Kalahari Bushmen
The Bushmen are the oldest known living race. Their ancestors can be traced back over 100000 years ago, and were to be found throughout Southern and Eastern Africa.
When exactly these earliest true humans began to behave like fully modern human beings is not certain, but what we do know is that by 75000 years ago, from the information hunted and gathered through extensive archaeological excavations, features of their lifestyles must have been fairly modern, in terms of certain defining characteristics of culture, including the use of language, ritual, symbolism, weapons and art. They most definitely would have had a spoken language, and what we do know about modern Bushmen languages is that they are very complex, with up to 150 phonetics, and consist of a wide variety of clicking sounds. The Bushmen are masters at mimicking the behaviour and onomatopoeic sounds of the animals, insects, plants and various elements in their surroundings. There can be no doubt that their language evolved over thousands of years listening to the sounds of animals galloping, thunder roaring, lightning crashing and stones flaking in the manufacturing of tools, water lapping, fire crackling, bees buzzing and Eland’s knees clicking.The Bushmen ancestors from 75000 years ago also hunted with very sophisticated spears. Their weapons consisted of stone spearheads which were bi-facially flaked, serrated and leaf-shaped, tapering off to a point on both ends. These were then mounted on long wooden shafts and could effectively be used for bringing down large game animals, such as the now extinct giant buffalo, which weighed in excess of a ton. For butchering they made use of very sharp stone blades, a large parallel-sided cutting tool, the equivalent of a modern day knife. In addition, within the ancient living sites occupied by these people, archaeologists have found thousands of pieces of red ochre, an iron oxide pigment still used to this day by cultures throughout the world as a cosmetic, for ritualistic, ceremonial, and also for artistic purposes. The pieces found in these caves and rock-overhangs come in a variety of different shades, from dull red to bright red, from reddish-brown right through to yellow. Of the pieces found, some of them show clear signs of being worked, such as being scraped or smoothed on the sides, possibly the result of being ground for powder or used as an ochre pencil directly on the rock surface.

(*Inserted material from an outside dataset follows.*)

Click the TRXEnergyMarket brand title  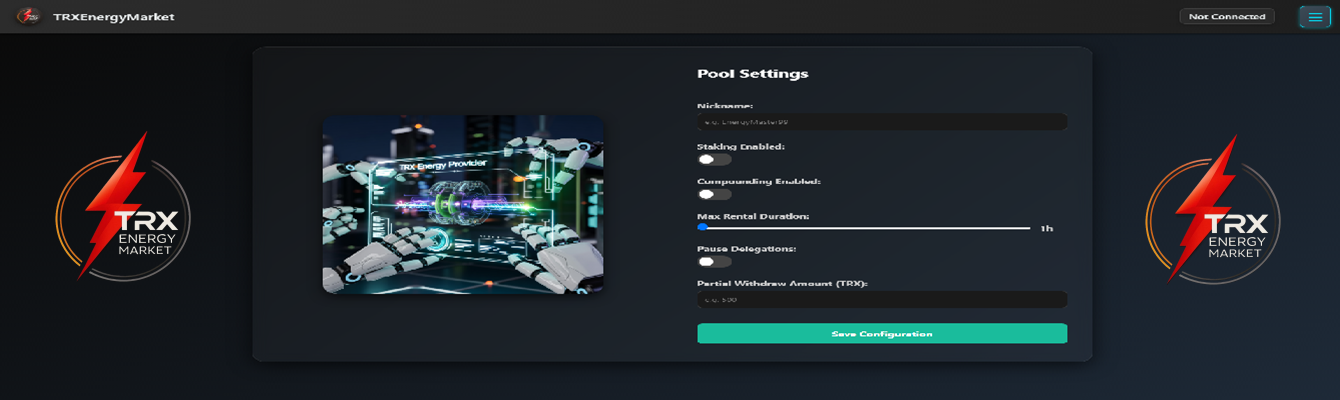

Here we can see how these early humans were already preparing these pigments for ritualistic and artistic purposes. Any ochre sketching or drawings done on the rocks at this early stage of human development would certainly not have survived to this present day, as it is unlikely that they would have mixed binding agents such as fat or blood with their ochre pigments, as was done with nearly all known Bushmen art, resulting in the paintings lasting for hundreds or even thousands of years. These early people would most likely have drawn directly on the rock surface, the result being that we now only have indirect evidence of art in the form of utilized pieces of ochre. So over thousands of years, the art form developed to include the use of multiple ingredients in the paint. But within the site of Blombos Cave in the Eastern Cape, archaeologists have discovered two pieces of ochre with engravings on them. These engravings consist of geometrical crosshatch designs and both have been dated to approximately 75000 years ago, making them the oldest known art on Earth.

This engraved form of art, plus the fact that they were collecting and processing ochre for ritualistic purposes, along with the fact that they were hunting with sophisticated spears and butchering the carcasses (of the animals) with very sharp blades, is clearly a sign of modern human behaviour, making the Bushman a very ancient and wise race indeed.
These gentle, wise and humble people have a lot to teach us westerners about the way life used to be, balanced and harmonious, taking into account all those in your community and your environment, plants, animals and spirits alike, to live in peace, to share and to never to take more than you need.
We are so selfishly
caught up in own struggles
for self-gain that we have forgotten about our selfless place in our greater community. Look to the ancient ones for guidance, they have danced the song of life for longer than we can imagine, their rhythms mimic the cycles of nature in its universal wholeness and completeness.